The idea is that when the target heap size is calculated based on live data and GOGC, if that target is less than GOGCMIN, then GOGCMIN is used instead.

The problem

It has often been noted that programs which make a lot of allocations while maintaining a small live heap end up doing excessive garbage collections.

At my company, we've noticed this a number of times. It's typically a problem with data processing applications which might read and write messages from queues at a large rate, yet keep very little data live over the long term.

We've had to address CPU usage due to such excessive garbage collections for at least three separate applications. Here are two real situations we observed:

  • 29 GB of system memory; 40 MB heap; 500 MB/sec allocation; 30 collections/sec
  • 480 GB of system memory; 100 MB heap; 700 MB/sec allocation; 12 collections/sec

In all cases, we would prefer that the application use a lot more memory in order to do fewer collections.

Existing workarounds

GOGC

The knob that's available for controlling this situation is GOGC, described above. When we've come across these issues in the past, we've set high GOGC values and that largely fixes the problem, at least in the short term.

Unfortunately, this is a fragile fix. We don't actually care about the GOGC ratio; we want to target a particular heap size. So if we have a 40 MB heap, we might back into a GOGC value like 1000 or even 10000 in order to target a 400 MB or 4 GB heap size, respectively. With large GOGC values, the application is extremely sensitive to small increases in the live heap size: if our 40 MB heap increases to 100 MB (not a large jump), then our 4 GB target becomes 10 GB.

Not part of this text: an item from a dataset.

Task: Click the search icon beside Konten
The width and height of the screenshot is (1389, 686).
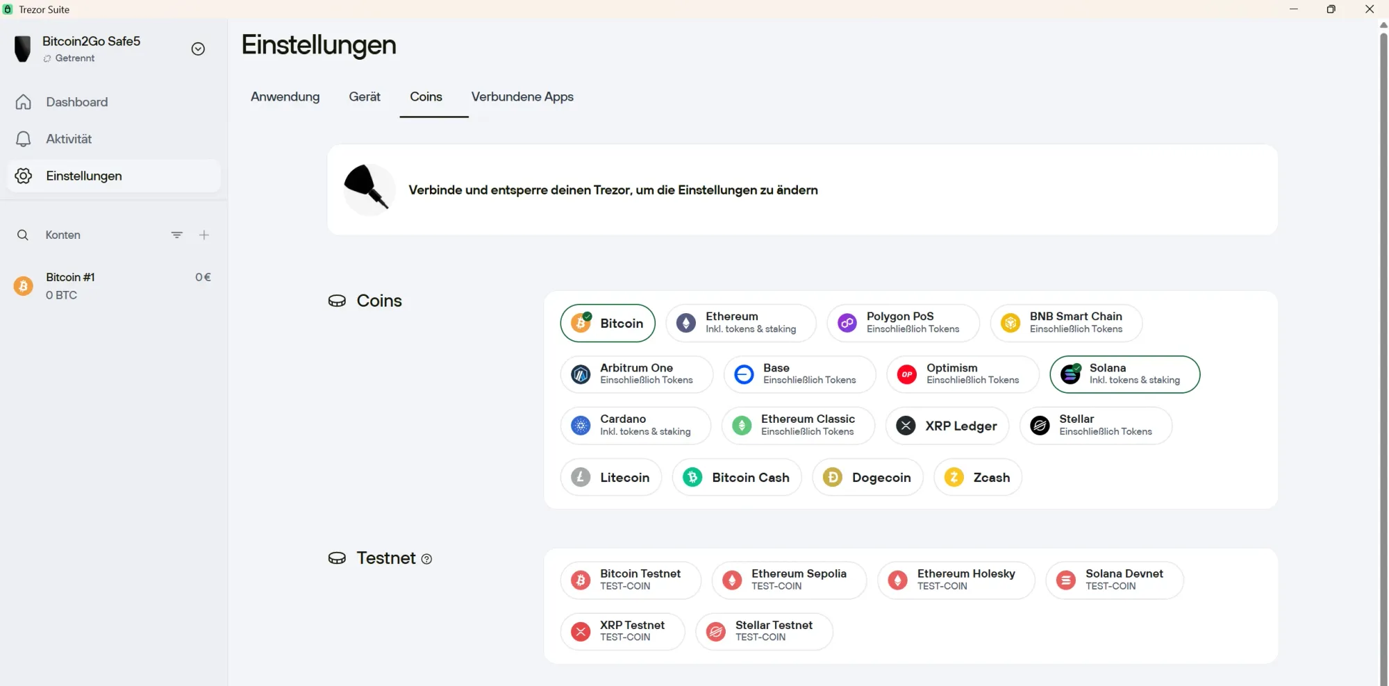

In fact, we recently had crashes with one application where we set GOGC=1200 many months ago when its typical heap size was a few hundred MB. The live data size increased to several GB and then the service started OOMing.

SetGCPercent

One way to address the shortcomings of GOGC is to dynamically adjust its value. This is possible by using runtime/debug.SetGCPercent.

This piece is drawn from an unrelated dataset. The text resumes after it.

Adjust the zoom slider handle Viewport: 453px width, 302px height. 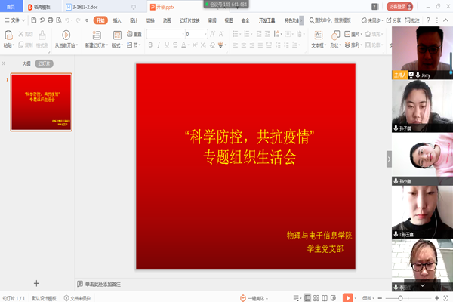pos(400,298)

We tried a solution that involved a long-running goroutine in every application watching memory use (via runtime.ReadMemStats) and adjusting SetGCPercent.

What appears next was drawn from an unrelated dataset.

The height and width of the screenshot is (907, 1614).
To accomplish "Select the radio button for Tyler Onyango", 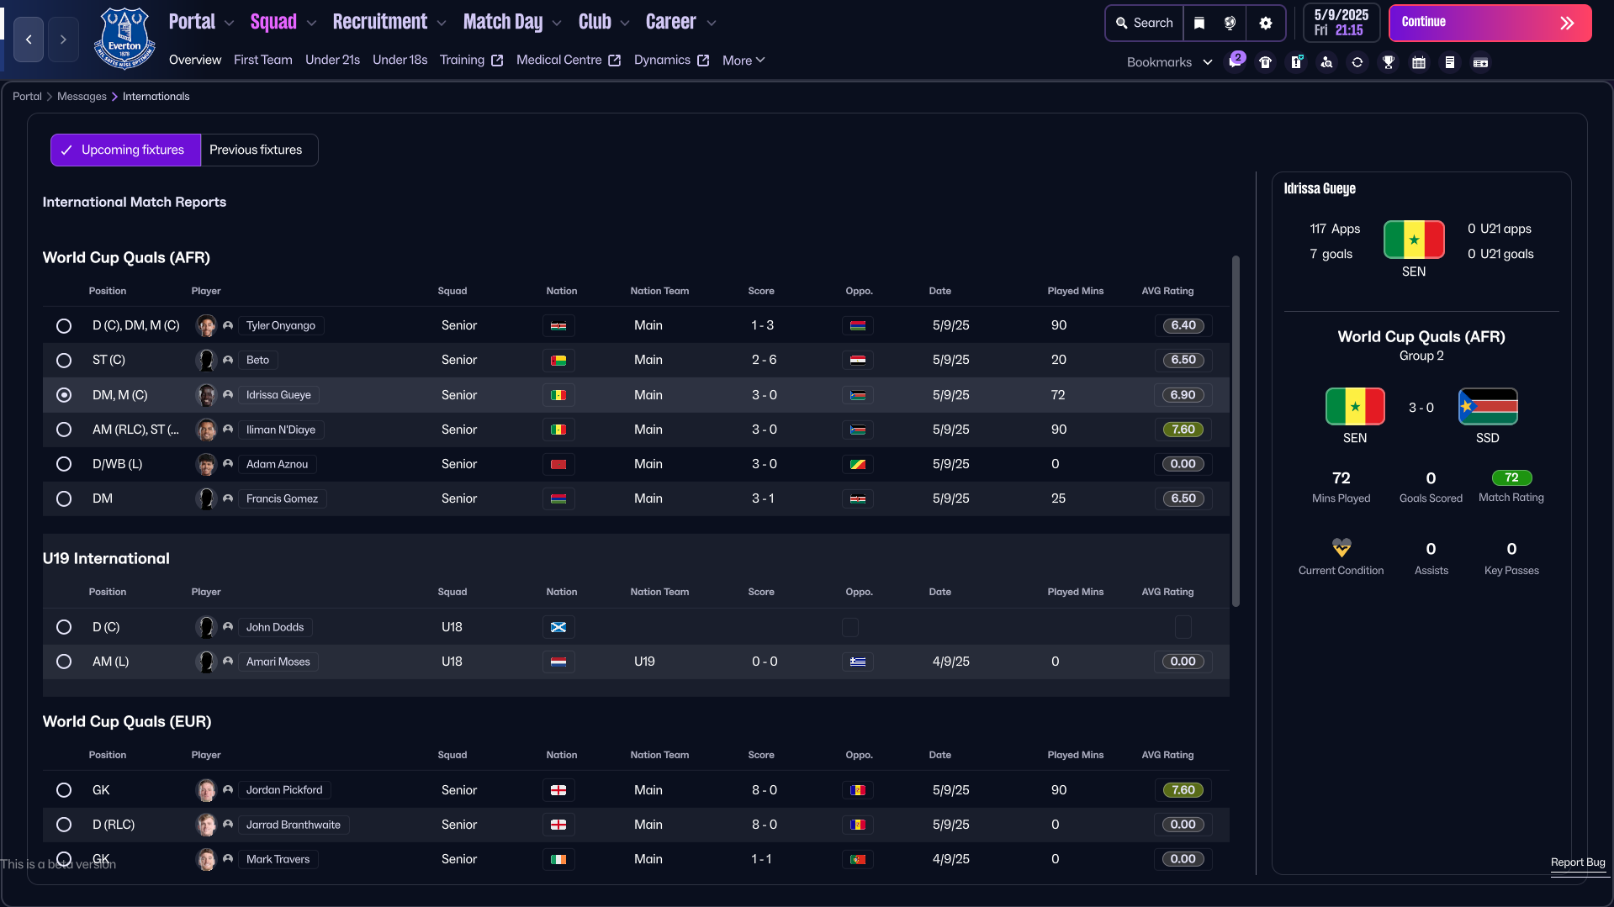I will pos(64,325).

There are at least two problems with this approach:

  • We can't react to arbitrarily fast increases in heap size. If the heap is very small and we set SetGCPercent very high, we are prone to OOMing if the heap grows suddenly before we adjust SetGCPercent again. (And we don't want to make the adjustments too frequently because it's not cheap.)
  • As far as I can tell, the live heap size from the end of the previous collection is not exposed by runtime.MemStats. (I think it's only available by parsing gctrace output.) This is the number we really need in order to accurately pick a GOGC value.

Heap ballast

We eventually settled on an awful workaround: we have a long-running goroutine manage a set of dummy allocations (ballast). When the heap is small, the ballast is large; if the live heap reaches the target size, the ballast shrinks to zero.

We can't pick the ballast as accurately as we would like because, again, we need the live heap size from the previous GC cycle. But by using the total non-ballast heap size as a conservative proxy, the solution works well enough. In particular, by keeping GOGC at a normal level (usually 100), we aren't subject to the heap size spike issue.

Obviously this isn't a great solution for the long term since it wastes memory that could otherwise be used for something else (like disk cache).

Related discussions

A related idea is to have a mechanism for limiting the max heap size (see #16843 and other linked discussions). However, I believe that a min size is a much simpler problem to solve since it doesn't require application coordination (backpressure).

Also related to the old issue #9067.


I'm happy to give this the full proposal document treatment if that's useful. It seems like a simple idea that doesn't necessarily need it.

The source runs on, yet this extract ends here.